# Форум на русском языке  > Решения по информационной безопасности  > Межсетевые экраны (firewall)  >  Comodo Personal Firewall

## HATTIFNATTOR

Вышла очередная версия бесплатного Comodo Personal Firewall, - 2.3.6.81. Получить регистрационный код можно  *Здесь* либо из самого окна программы.

Фаервол обладает неплохой функциональностью, в текущей версии пофикшен ряд багов.



 *Загрузить*

----------

Надоело быть жертвой? Стань профи по информационной безопасности, получай самую свежую информацию об угрозах и средствах защиты от ведущего российского аналитического центра Anti-Malware.ru:

----------


## taloran

4 января  должна  выйти  финальная  2.4 с  русиком, а  к  февралю  планируют  2.5

----------


## Iceman

Да, хороший фаер. Хорошая альтернатива.

※

### Что требуется
Переведите на английский язык следующее предложение из текста для чтения: «Фаервол обладает неплохой функциональностью, в текущей версии пофикшен ряд багов».

※

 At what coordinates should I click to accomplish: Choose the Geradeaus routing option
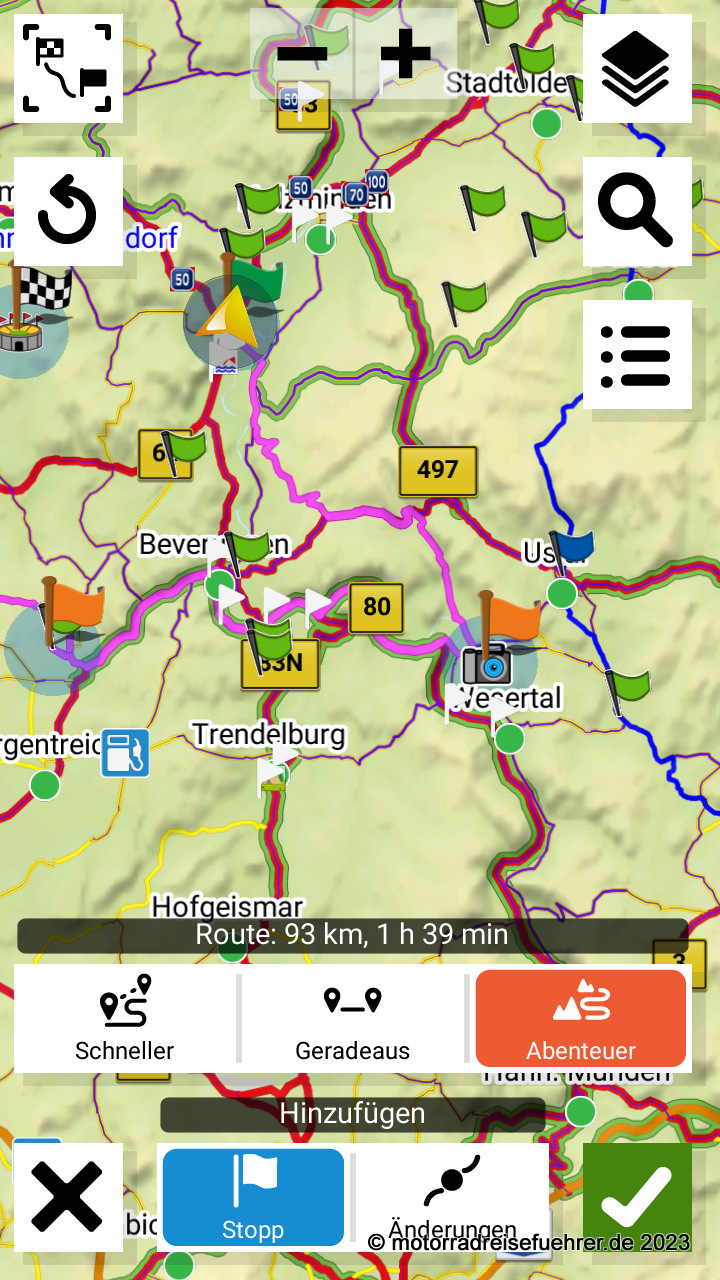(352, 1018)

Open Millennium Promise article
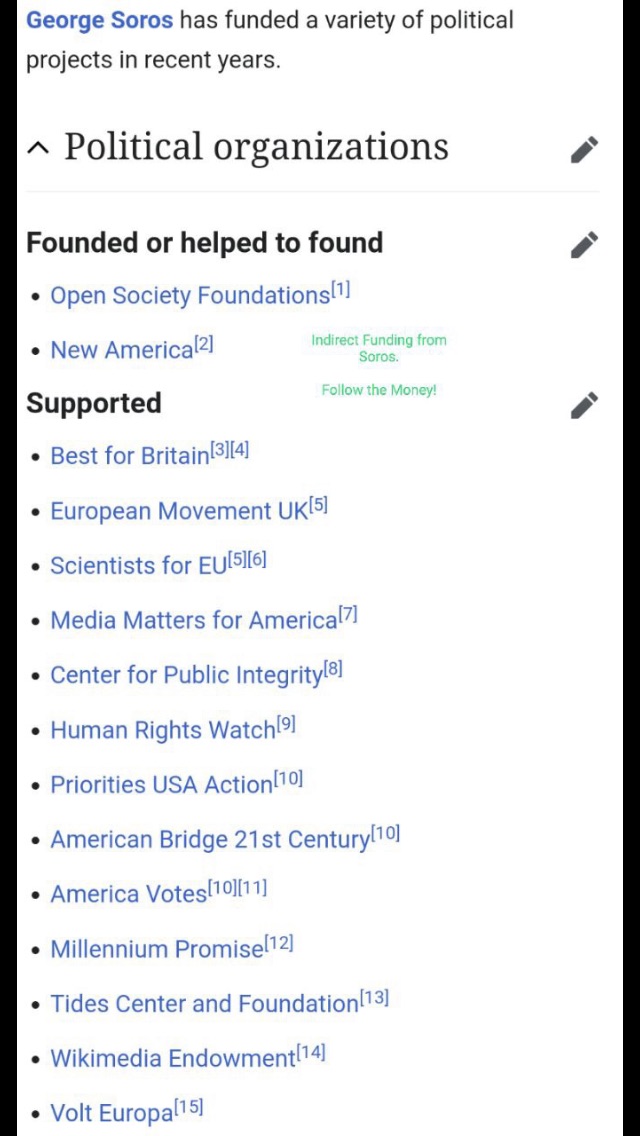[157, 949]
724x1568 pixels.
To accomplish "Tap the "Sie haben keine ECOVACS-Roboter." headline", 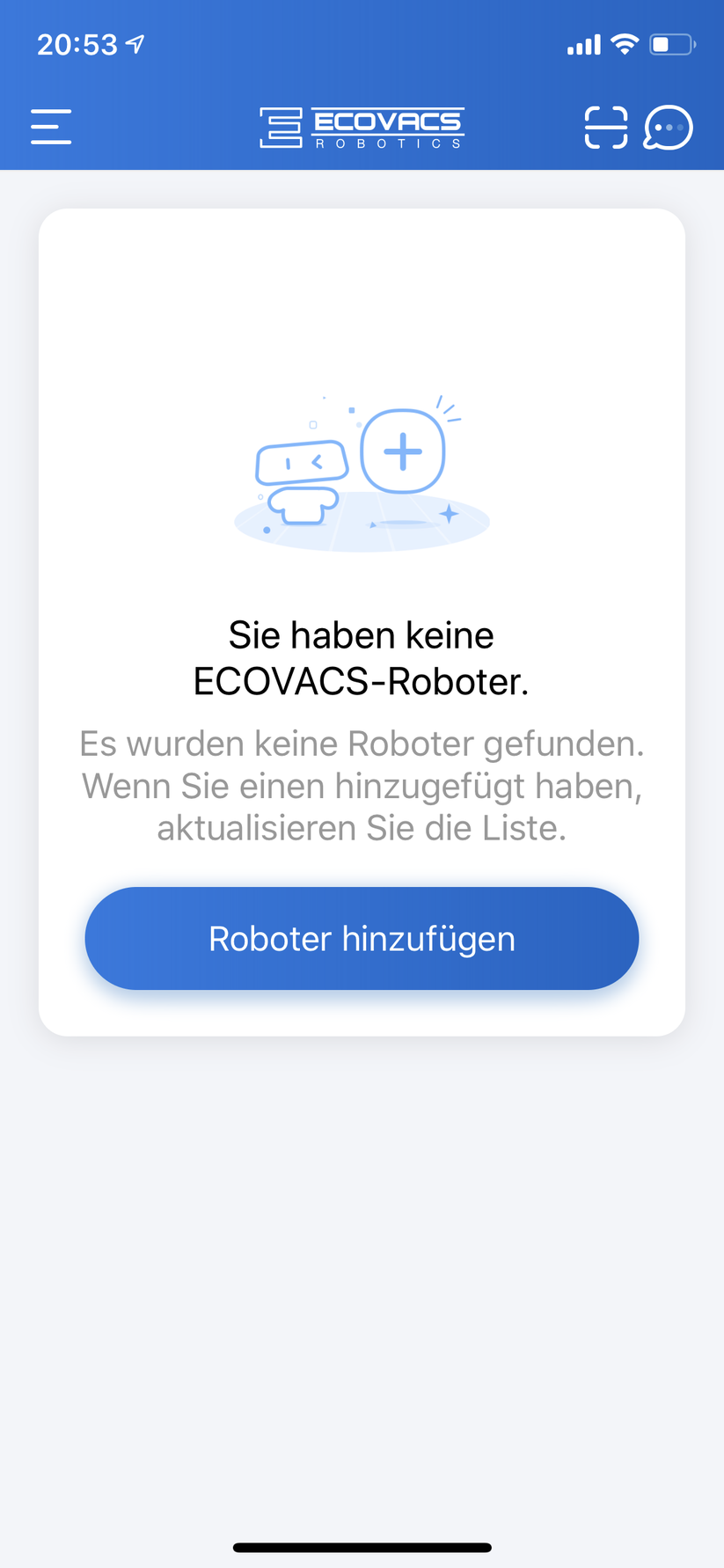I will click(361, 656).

※

### Ответ к упражнению
The firewall has decent functionality, and a number of bugs have been fixed in the current version.